Pour être juste, signalons tout de même -et ce n’est pas rien- la Française d’origine Laure Prouvost, auparavant londonienne et désormais anversoise, qui représentera la France dans son pavillon des Giardini.

Quant aux « événements collatéraux », tels que la Biennale se plaît à les nommer, – et qui sont les expos et events « labellisés » Biennale- nul ne convoque d’artistes belges.

Il restera pour consoler l’aficion belge la monographie de Luc Tuymans au Palazzo Grazzi -mais qui ne fait pas partie des « colletaral events » dûment estampillés par le président Baratta, à tête de La Biennale since 1998– la Collection Pinault mettant à l’honneur cet artiste belge dont elle possède plusieurs pièces. Egalement la présence de l’artiste Edith Dekyndt (1960, Ypres) dans l’expo « Luogo e Signi » à Punta della Dogana, toujours Pinault donc… Ou faire un petit saut à Naples et savourer les trois expos dont la ville honore Jan Fabre tout l’été !

Pour autant, ne tirons aucune conclusion hâtive sur une prétendue belgophobie de La Biennale à l’endroit des artistes du plat pays. Juste une coïncidence, fâcheuse certes, doublée d’une véritable erreur de casting de la sélection officielle.

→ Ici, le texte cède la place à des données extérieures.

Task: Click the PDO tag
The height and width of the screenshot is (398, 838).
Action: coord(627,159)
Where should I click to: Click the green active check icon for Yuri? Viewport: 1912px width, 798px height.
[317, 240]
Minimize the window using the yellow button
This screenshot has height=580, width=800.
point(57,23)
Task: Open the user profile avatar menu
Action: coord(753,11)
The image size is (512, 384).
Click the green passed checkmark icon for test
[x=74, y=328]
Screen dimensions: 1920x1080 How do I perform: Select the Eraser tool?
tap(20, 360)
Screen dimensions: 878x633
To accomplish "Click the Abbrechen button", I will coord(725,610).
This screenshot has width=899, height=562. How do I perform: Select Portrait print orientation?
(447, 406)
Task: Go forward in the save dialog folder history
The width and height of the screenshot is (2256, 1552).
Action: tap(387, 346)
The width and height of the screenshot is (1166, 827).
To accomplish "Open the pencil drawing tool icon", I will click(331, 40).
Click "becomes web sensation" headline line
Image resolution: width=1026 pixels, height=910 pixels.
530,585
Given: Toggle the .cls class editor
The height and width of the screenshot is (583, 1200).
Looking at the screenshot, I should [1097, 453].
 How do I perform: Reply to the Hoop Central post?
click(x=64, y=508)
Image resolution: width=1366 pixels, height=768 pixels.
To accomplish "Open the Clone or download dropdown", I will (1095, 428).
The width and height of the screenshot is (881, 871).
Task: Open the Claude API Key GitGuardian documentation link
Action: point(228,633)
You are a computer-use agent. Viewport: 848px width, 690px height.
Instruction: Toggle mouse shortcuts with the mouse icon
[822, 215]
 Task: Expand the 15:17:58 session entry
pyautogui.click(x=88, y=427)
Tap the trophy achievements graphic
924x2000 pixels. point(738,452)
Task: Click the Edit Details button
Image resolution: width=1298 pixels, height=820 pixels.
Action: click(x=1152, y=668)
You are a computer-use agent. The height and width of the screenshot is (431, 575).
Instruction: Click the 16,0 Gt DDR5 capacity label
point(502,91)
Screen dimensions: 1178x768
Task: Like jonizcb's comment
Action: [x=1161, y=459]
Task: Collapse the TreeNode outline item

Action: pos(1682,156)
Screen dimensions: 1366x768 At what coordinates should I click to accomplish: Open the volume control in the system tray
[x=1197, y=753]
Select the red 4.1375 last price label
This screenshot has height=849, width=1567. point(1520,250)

Mais nous y irons néanmoins avec plaisir, car avec ou sans Belges, La Biennale de Venise est à déguster sans modération.

Marc Roudier

* Jos De Gruyter (°1965) et Harald Thys (°1966) vivent et travaillent à Bruxelles. Duo d’artistes depuis la fin des années 1980, leurs photographies, installations, dessins, objets, performances et vidéos « jouent avec les notions du superficiel et du banal ».
Dernières expos : Kunstverein München, Munich (2017); MoMA PS1, New York (2015); Raven Row, London (2015); Kunsthalle Wien, Vienna (2014); M HKA, Antwerp (2013); Kunsthalle Basel (2010).

** « Mondo Cane », 1962, film de Poalo Cavara et Gualtiero Jacopetti.